But I wasn’t sure what to do with that information, so I just tucked it away. We lost touch again.

Then Facebook happened and we all got back in touch! We were all friending and celebrating our friendships and OH LOOK AT US NOW!! So many friendships rekindled and all of the joy that came out of that. But someone was missing from my Facebook wall of friends: Lois Lane. I knew I’d requested her friendship, so I went back and look. She’d declined my request. I thought surely that’s a mistake, so I requested her again. Decline. I’m pretty sure I actually requested a third time at some point. Decline.

I finally let it rest, though my feelings were a little hurt, especially since she was friends with everyone else in our circle of friends. I could even sometimes see her photos show up with mutual friends at football games and other events. It was a weird feeling, but I figured she just had her reasons and after I’d tried to reach out to her three times, I let it go.

Flash forward to the reunion last month and our mutual friend’s text about Lois Lane’s youngest sister’s death (LL had two younger sisters - one was only a year younger than me and the youngest was about 10 years younger). She’d died suddenly of a brain aneurysm by the pool at their mother’s house!

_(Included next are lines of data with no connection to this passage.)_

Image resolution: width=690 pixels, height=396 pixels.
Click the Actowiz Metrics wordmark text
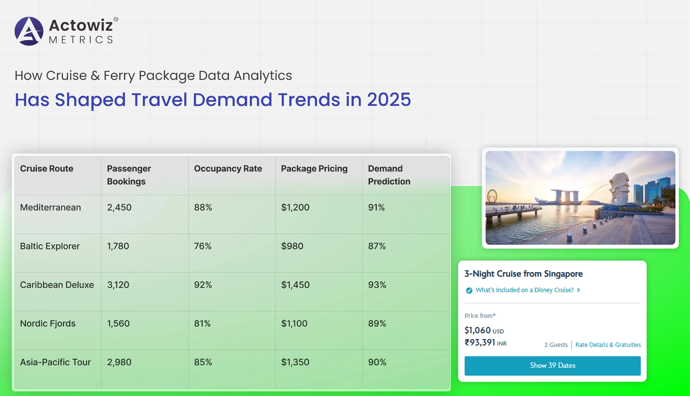point(81,31)
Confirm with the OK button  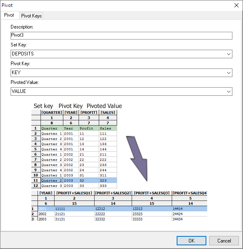[191, 240]
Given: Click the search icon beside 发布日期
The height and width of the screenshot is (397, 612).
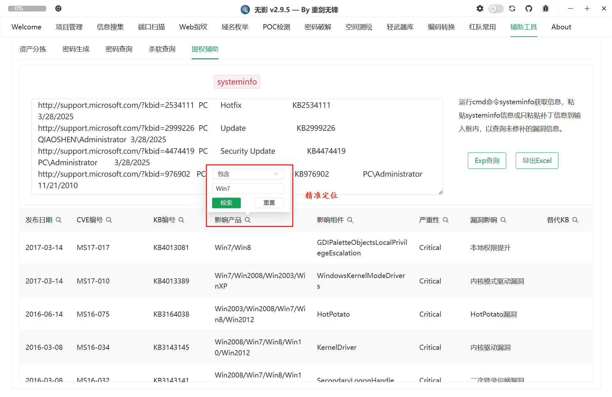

I knew I needed to reach out, but I wasn’t yet sure how or in what form. I asked our friend to send me all of Lois Lane’s information so I could contact her during my trip and see if there was maybe some way to meet or if I could visit. I couldn’t just go and not acknowledge that I was so close. Lois and I may have had a strained relationship in the past, but this was something that I needed to at least try to get the message across that I was nearby and could help if she needed it.